Copy the records below verbatim, beginning with the line that contains "Task: Open the Visibility dropdown" and continuing through the line that contains "Looking at the screenshot, I should pos(598,165).".

-------- DATA EXTRACT --------

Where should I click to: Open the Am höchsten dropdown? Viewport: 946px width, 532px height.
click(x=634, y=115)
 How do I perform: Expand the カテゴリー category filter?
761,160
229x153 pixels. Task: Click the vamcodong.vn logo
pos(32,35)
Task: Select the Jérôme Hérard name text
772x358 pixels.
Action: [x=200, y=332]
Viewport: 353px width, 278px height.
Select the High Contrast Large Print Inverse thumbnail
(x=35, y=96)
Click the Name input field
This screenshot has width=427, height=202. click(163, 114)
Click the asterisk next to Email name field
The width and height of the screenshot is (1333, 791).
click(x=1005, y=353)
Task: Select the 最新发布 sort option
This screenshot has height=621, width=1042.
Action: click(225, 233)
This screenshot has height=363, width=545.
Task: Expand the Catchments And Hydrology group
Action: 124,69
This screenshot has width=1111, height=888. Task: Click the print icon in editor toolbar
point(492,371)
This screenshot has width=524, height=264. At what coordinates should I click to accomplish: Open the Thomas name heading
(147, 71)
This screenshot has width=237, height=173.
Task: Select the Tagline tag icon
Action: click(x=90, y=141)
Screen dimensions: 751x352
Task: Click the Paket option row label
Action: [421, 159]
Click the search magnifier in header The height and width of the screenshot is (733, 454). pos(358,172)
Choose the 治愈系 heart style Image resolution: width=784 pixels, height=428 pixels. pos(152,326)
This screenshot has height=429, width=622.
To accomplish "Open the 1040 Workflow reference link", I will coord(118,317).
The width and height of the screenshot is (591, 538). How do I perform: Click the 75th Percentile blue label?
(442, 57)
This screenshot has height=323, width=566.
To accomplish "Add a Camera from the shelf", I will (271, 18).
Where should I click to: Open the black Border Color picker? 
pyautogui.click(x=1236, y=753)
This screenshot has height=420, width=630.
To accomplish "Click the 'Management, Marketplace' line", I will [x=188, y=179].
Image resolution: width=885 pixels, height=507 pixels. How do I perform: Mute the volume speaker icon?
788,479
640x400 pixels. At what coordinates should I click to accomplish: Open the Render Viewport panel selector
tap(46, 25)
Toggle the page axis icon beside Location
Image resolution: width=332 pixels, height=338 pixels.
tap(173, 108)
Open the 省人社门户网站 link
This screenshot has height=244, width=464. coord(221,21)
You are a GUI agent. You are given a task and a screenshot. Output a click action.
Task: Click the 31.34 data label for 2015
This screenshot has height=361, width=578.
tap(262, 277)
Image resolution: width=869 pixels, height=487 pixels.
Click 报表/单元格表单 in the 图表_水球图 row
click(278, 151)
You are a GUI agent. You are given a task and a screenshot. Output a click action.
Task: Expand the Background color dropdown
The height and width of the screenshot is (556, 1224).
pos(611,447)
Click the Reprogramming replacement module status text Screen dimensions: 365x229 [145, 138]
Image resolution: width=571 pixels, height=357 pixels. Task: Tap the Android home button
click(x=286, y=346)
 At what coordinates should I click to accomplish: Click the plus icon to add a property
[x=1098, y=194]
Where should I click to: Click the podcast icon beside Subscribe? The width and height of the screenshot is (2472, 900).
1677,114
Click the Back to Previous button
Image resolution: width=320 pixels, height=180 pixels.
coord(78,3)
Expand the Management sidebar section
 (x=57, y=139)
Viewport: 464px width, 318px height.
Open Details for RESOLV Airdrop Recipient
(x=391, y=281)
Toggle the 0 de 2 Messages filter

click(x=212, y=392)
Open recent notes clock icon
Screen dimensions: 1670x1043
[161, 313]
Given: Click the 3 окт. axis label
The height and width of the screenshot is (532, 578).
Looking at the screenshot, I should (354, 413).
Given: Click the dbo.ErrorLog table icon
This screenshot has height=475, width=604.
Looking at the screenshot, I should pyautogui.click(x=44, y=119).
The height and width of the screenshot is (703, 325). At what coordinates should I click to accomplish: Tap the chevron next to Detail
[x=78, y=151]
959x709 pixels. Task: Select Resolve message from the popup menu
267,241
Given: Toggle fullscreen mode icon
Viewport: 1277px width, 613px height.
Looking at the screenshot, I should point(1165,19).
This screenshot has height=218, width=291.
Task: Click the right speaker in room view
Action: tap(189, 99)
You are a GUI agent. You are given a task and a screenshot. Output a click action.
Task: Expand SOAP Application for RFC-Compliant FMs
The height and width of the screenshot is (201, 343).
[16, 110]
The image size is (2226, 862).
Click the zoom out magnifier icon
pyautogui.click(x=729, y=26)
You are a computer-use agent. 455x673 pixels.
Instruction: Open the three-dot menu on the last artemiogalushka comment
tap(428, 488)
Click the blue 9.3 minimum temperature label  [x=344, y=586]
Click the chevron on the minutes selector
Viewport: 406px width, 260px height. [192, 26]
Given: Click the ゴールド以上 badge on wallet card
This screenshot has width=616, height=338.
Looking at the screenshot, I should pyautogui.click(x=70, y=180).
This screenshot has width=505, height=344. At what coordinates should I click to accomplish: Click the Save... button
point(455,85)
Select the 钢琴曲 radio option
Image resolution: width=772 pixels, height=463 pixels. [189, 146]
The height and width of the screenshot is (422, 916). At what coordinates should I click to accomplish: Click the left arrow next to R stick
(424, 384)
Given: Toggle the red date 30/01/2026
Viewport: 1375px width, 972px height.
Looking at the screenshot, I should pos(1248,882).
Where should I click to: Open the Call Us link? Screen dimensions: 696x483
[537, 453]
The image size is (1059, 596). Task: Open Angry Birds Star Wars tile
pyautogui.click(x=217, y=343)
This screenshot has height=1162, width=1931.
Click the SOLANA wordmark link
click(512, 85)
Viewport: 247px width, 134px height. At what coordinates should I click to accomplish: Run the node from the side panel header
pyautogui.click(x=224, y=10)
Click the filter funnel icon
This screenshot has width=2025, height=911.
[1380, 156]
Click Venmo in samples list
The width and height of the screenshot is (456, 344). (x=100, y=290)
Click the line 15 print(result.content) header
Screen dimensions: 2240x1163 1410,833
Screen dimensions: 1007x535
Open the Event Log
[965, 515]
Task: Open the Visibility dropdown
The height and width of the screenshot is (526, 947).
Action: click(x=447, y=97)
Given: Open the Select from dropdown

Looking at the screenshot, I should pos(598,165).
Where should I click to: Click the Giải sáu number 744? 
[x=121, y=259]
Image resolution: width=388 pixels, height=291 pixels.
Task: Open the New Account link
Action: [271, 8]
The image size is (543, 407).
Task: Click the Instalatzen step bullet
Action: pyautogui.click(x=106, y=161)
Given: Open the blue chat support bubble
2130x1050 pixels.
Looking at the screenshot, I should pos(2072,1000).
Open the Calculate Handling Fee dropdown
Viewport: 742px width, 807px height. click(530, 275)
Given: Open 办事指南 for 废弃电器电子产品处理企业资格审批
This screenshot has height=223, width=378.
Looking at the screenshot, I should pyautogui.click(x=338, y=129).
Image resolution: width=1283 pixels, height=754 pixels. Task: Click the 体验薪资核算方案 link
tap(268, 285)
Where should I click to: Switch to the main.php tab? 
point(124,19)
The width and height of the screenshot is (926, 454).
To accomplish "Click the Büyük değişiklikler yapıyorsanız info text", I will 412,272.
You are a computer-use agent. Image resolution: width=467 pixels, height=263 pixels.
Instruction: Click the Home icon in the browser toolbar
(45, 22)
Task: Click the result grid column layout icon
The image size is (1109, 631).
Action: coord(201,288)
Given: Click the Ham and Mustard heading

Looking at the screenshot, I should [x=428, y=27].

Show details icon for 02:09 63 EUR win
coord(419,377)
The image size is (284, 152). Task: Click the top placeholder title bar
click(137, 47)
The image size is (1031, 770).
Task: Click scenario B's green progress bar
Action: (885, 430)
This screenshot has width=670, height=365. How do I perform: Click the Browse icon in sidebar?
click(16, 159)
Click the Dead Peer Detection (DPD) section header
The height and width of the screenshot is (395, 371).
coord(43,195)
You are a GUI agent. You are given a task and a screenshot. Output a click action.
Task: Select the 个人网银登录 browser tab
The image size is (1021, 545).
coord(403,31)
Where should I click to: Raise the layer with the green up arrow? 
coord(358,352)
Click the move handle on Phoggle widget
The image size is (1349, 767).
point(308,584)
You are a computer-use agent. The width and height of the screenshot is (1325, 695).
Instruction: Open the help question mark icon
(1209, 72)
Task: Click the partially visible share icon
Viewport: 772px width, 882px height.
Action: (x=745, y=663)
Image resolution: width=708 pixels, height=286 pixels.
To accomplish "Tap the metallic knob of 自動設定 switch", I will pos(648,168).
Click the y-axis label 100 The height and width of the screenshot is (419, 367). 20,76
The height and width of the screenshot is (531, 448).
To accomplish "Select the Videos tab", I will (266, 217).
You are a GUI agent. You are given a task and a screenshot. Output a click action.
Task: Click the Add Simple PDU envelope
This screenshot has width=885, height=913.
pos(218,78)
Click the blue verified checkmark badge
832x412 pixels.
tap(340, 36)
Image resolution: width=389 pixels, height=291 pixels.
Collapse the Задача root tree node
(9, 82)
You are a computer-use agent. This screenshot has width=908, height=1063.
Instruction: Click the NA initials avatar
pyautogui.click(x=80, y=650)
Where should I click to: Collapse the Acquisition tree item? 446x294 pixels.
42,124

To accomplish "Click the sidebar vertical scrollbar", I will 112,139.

--------

§ TASK RESPONSE
Task: Open the Visibility dropdown
The height and width of the screenshot is (526, 947).
Action: click(x=447, y=97)
Given: Open the Select from dropdown

Looking at the screenshot, I should pos(598,165).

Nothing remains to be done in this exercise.